## Exercise brief
Copy out every record precisely.

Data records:
::::::::::
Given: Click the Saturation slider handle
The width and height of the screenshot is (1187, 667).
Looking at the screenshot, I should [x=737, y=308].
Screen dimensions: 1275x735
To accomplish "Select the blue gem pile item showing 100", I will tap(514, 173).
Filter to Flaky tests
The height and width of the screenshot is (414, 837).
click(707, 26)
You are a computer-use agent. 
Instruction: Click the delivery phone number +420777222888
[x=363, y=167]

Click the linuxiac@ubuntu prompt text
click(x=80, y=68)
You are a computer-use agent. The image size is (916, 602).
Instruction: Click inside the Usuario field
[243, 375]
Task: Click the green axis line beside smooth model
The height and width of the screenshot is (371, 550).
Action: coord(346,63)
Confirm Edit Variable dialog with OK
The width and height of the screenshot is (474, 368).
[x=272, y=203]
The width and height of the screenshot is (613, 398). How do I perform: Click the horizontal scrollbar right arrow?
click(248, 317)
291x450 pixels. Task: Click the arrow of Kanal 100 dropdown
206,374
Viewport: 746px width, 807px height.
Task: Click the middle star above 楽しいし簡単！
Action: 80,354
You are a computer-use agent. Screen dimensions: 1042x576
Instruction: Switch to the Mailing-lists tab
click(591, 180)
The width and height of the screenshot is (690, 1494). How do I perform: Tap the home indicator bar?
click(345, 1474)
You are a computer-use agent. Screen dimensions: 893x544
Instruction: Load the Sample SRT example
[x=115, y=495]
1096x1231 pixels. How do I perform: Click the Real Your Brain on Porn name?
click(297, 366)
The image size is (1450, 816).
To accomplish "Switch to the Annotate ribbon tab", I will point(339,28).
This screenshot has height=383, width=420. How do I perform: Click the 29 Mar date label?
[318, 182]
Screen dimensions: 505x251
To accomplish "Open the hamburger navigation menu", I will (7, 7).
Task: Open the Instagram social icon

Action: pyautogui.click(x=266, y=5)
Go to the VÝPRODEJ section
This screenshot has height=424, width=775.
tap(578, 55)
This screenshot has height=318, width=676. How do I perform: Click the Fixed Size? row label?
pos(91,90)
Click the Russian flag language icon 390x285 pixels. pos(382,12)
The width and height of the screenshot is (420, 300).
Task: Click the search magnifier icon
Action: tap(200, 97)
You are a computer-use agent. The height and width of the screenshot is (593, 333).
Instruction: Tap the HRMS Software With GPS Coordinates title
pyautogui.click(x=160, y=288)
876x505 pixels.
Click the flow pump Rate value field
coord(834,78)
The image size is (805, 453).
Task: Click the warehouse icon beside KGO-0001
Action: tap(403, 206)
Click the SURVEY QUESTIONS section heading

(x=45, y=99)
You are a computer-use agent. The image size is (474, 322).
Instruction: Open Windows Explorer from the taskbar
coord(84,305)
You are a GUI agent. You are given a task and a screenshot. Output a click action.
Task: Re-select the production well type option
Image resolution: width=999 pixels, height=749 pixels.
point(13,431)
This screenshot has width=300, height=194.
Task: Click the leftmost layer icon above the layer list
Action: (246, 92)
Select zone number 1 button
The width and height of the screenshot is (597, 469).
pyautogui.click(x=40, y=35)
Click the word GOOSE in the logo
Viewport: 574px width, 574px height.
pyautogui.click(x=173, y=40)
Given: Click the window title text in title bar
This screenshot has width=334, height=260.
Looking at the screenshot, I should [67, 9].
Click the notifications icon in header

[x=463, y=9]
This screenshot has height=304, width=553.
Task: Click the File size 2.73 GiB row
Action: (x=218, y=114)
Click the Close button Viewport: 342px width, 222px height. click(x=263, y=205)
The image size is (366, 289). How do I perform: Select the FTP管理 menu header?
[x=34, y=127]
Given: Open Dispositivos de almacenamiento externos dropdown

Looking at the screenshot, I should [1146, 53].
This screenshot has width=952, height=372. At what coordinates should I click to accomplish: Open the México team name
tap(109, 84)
::::::::::
## Result of this task
Given: Click the Saturation slider handle
The width and height of the screenshot is (1187, 667).
Looking at the screenshot, I should [x=737, y=308].
Screen dimensions: 1275x735
To accomplish "Select the blue gem pile item showing 100", I will tap(514, 173).
Filter to Flaky tests
The height and width of the screenshot is (414, 837).
click(707, 26)
You are a computer-use agent. 
Instruction: Click the delivery phone number +420777222888
[x=363, y=167]

Click the linuxiac@ubuntu prompt text
click(x=80, y=68)
You are a computer-use agent. The image size is (916, 602).
Instruction: Click inside the Usuario field
[243, 375]
Task: Click the green axis line beside smooth model
The height and width of the screenshot is (371, 550).
Action: coord(346,63)
Confirm Edit Variable dialog with OK
The width and height of the screenshot is (474, 368).
[x=272, y=203]
The width and height of the screenshot is (613, 398). How do I perform: Click the horizontal scrollbar right arrow?
click(248, 317)
291x450 pixels. Task: Click the arrow of Kanal 100 dropdown
206,374
Viewport: 746px width, 807px height.
Task: Click the middle star above 楽しいし簡単！
Action: 80,354
You are a computer-use agent. Screen dimensions: 1042x576
Instruction: Switch to the Mailing-lists tab
click(591, 180)
The width and height of the screenshot is (690, 1494). How do I perform: Tap the home indicator bar?
click(345, 1474)
You are a computer-use agent. Screen dimensions: 893x544
Instruction: Load the Sample SRT example
[x=115, y=495]
1096x1231 pixels. How do I perform: Click the Real Your Brain on Porn name?
click(297, 366)
The image size is (1450, 816).
To accomplish "Switch to the Annotate ribbon tab", I will point(339,28).
This screenshot has height=383, width=420. How do I perform: Click the 29 Mar date label?
[318, 182]
Screen dimensions: 505x251
To accomplish "Open the hamburger navigation menu", I will (7, 7).
Task: Open the Instagram social icon

Action: pyautogui.click(x=266, y=5)
Go to the VÝPRODEJ section
This screenshot has height=424, width=775.
tap(578, 55)
This screenshot has height=318, width=676. How do I perform: Click the Fixed Size? row label?
pos(91,90)
Click the Russian flag language icon 390x285 pixels. pos(382,12)
The width and height of the screenshot is (420, 300).
Task: Click the search magnifier icon
Action: tap(200, 97)
You are a computer-use agent. The height and width of the screenshot is (593, 333).
Instruction: Tap the HRMS Software With GPS Coordinates title
pyautogui.click(x=160, y=288)
876x505 pixels.
Click the flow pump Rate value field
coord(834,78)
The image size is (805, 453).
Task: Click the warehouse icon beside KGO-0001
Action: tap(403, 206)
Click the SURVEY QUESTIONS section heading

(x=45, y=99)
You are a computer-use agent. The image size is (474, 322).
Instruction: Open Windows Explorer from the taskbar
coord(84,305)
You are a GUI agent. You are given a task and a screenshot. Output a click action.
Task: Re-select the production well type option
Image resolution: width=999 pixels, height=749 pixels.
point(13,431)
This screenshot has width=300, height=194.
Task: Click the leftmost layer icon above the layer list
Action: (246, 92)
Select zone number 1 button
The width and height of the screenshot is (597, 469).
pyautogui.click(x=40, y=35)
Click the word GOOSE in the logo
Viewport: 574px width, 574px height.
pyautogui.click(x=173, y=40)
Given: Click the window title text in title bar
This screenshot has width=334, height=260.
Looking at the screenshot, I should [67, 9].
Click the notifications icon in header

[x=463, y=9]
This screenshot has height=304, width=553.
Task: Click the File size 2.73 GiB row
Action: (x=218, y=114)
Click the Close button Viewport: 342px width, 222px height. click(x=263, y=205)
The image size is (366, 289). How do I perform: Select the FTP管理 menu header?
[x=34, y=127]
Given: Open Dispositivos de almacenamiento externos dropdown

Looking at the screenshot, I should [1146, 53].
This screenshot has width=952, height=372. At what coordinates should I click to accomplish: Open the México team name
tap(109, 84)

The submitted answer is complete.